Temp. Reg. [Section] 1.861-10T(e) treats lending by a U.S. affiliated group to its related CFCs as tax-motivated if the related CFC group owes a disproportionately small amount of indebtedness to unrelated third parties. Under the temporary regulations, a related CFC group has "excess related person indebtedness" (ERPI) if the aggregate debt-to-asset ratio of all CFCs is less than 80 percent of the debt-to-asset ratio of the U.S. affiliated group. The temporary regulations prescribe complex rules for recharacterizing a CFC's ERPI until the aggregate debt-to-asset ratio is at least 80 percent of the related affiliated group. Under the rules, third-party interest expense of the U.S. group is allocated directly to the interest income received on the ERPI by the group.
The temporary regulations were criticized for not recognizing that the debt-to-asset ratios of CFCs may vary from that of the related U.S. group for legitimate, non-tax business reasons and, further, that to the extent intercompany loans are financed by the retained earnings of the U.S. group, there is no tax-motivated lending. The proposed regulations attempt to respond to these criticisms by more closely approximating the amount of tax-motivated U.S. group borrowing and on-lending to CFCs. Specifically, the proposed regulations set out a two-step process to identify the amount of tainted interest income from CFCs. The third step in the process is to allocate the third-party interest expense of the U.S. group among the various separate foreign tax credit limitation categories of section 904(d).
Step One of the proposed regulations identifies the potentially tax-motivated lending to the related CFC group and defines it as "excess related group indebtedness" (ERGI). ERGI is the amount of intercompany loans (related-group indebtedness) in the current year (which is an average of the beginning and end of the year amounts) in excess of the amount that would have been proportionate to the average allowable related-group indebtedness to CFCs during the five base period tax years. (10) The allowable related group indebtedness is equal to the product of multiplying the aggregate value of CFC assets by the foreign base period ratio (FBPR). The FBPR is the average of the base period years' ratios of related group indebtedness to CFC assets. Again, for purposes of the FBPR, the related-group loan and CFC asset amounts are averages of the beginning and end of the year amounts. Under a de minimis safe harbor rule, ERGI does not exist in a given year if the related group indebtedness for such year does not exceed (i) the prior year's allowable ERGI; (ii) 10 percent of the average aggregate value of CFC assets; or (iii) the current year's allowable related group indebtedness (RGI).

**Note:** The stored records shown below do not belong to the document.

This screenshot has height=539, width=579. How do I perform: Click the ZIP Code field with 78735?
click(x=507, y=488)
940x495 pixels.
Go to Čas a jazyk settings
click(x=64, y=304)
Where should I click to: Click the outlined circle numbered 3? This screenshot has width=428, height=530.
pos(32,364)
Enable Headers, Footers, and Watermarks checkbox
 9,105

Step Two of the proposed regulations attempts to determine the amount of affiliated group borrowing used to finance tax-motivated related group indebtedness. The tainted borrowing, defined as "excess U.S. shareholder indebtedness," is the excess of the amount of the affiliated group's borrowing for the year (again, an average of beginning and end of the year amounts) over the amount that would have been proportionate (given the average current year's assets of the affiliated group) to the average of the U.S. group's debt-to-asset ratio during the base period tax years. The average of the five years of debt-to-asset ratios is referred to as the "U.S. base period ratio."

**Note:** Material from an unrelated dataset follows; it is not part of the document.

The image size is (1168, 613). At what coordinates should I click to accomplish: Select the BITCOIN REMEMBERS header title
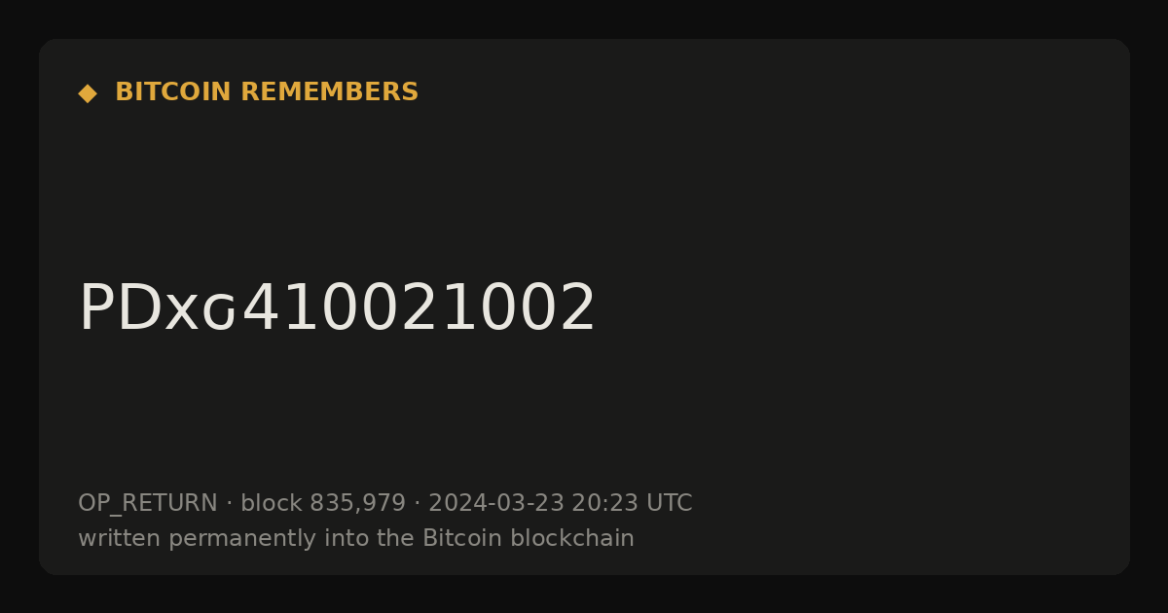click(267, 92)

The moving average formulas used for determining the foreign and U.S. base period ratios are averages of the five-year ratios. Thus, the ratios are unaffected by the absolute amounts of assets, debt, or intercompany loans on the books of the affiliated group or the CFCs. An additional limitation prevents the year-to-year increase in the base period ratios from exceeding 10 percent.
B. Specific Comments
1. Base Period Ratios. When calculating the foreign base period ratio (FBPR) (Prop. Reg. [Section] 1.861.10(e)(2)(iv)) and the U.S. base period debt-to-asset ratio (Prop. Reg. [Section] 1.861-10(e)(3)(iv)) for the year, the relevant debt-to-asset ratio for any base period year may not exceed 110 percent of the relevant base period ratio for that base year. TEI recommends that the mechanics of this rule andits application to particular years be clarified. Read literally, the 110-percent limitation requires that each year of the base period ratio itself be tested against its base period ratio. Accordingly, the allowable related group indebtedness and the FBPR must be calculated from the first tax year that a CFC was incorporated or acquired. (11) Similarly, the U.S. debt-to-asset base period ratios must be calculated from the earliest incorporation date of any one member of the affiliated group.
The purpose of the 110-percent rule is presumably to provide "limitations. . . on the extent to which a substantial increase in a current year ratio may be reflected in the base period ratio for subsequent years." (12) TEI objects to the 110-percent limiation on base period ratios for a number of reasons.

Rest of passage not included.